Se una cosa non c'è non conta nulla, non dobbiamo tenerne conto, non può influenzarci, condizionarci eccetera.
Se invece una cosa prima veniva considerata inesistente, e poi invece la si considera esistente significa che le stiamo dando importanza, la stiamo prendendo in considerazione.

Ma si danno solo due possibilità ontologiche, ovvero essere /non essere?
La ricchezza e la complessità del reale ci fa propendere per l'idea che ci siano diverse modalità di esistenza, tipi diversi di essere. (il modo in cui esiste un ricordo è diverso dal modo in cui esiste una sedia...)

Se intendiamo l'ontologia come la disciplina che intende chiarire le differenze generali fra tipologie di esistenza, possiamo però ancora porci la domanda: chiarire queste differenze generali non significa anche inevitabilmente stabilire una gerarchia, cioè valutare quali tipi sono più importanti e quali meno? Platone è andato senz'altro in questa direzione.

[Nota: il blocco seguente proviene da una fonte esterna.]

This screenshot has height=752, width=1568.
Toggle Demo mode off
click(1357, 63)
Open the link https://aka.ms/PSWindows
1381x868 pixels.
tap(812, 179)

Potremmo però orientarci verso un'ontologia "paritaria", cioè rifiutarci di dire cosa esiste di più e cosa di meno. Potremmo allora per esempio sostenere che l'esistenza degli oggetti che occupano regioni spazio-temporali (gli oggetti fisici) non sia più importante dell'esistenza degli oggetti che non occupano tali regioni (per esempio i concetti).
Si tratterebbe di un'ontolgia che stabilisca differenze fondamentali senza ordinare gerarchicamente.

Ma il problema è che un’ontologia così concepita tenderebbe ad annullare la differenza fra essere e non essere, cioè mancherebbe del polo negativo, il non essere. Esisterebbe tutto, ma allora tutto avrebbe anche uguale valore. Come orientarsi in un mondo così concepito? Una valorizzazione totale equivale a un’annullamento del valore stesso.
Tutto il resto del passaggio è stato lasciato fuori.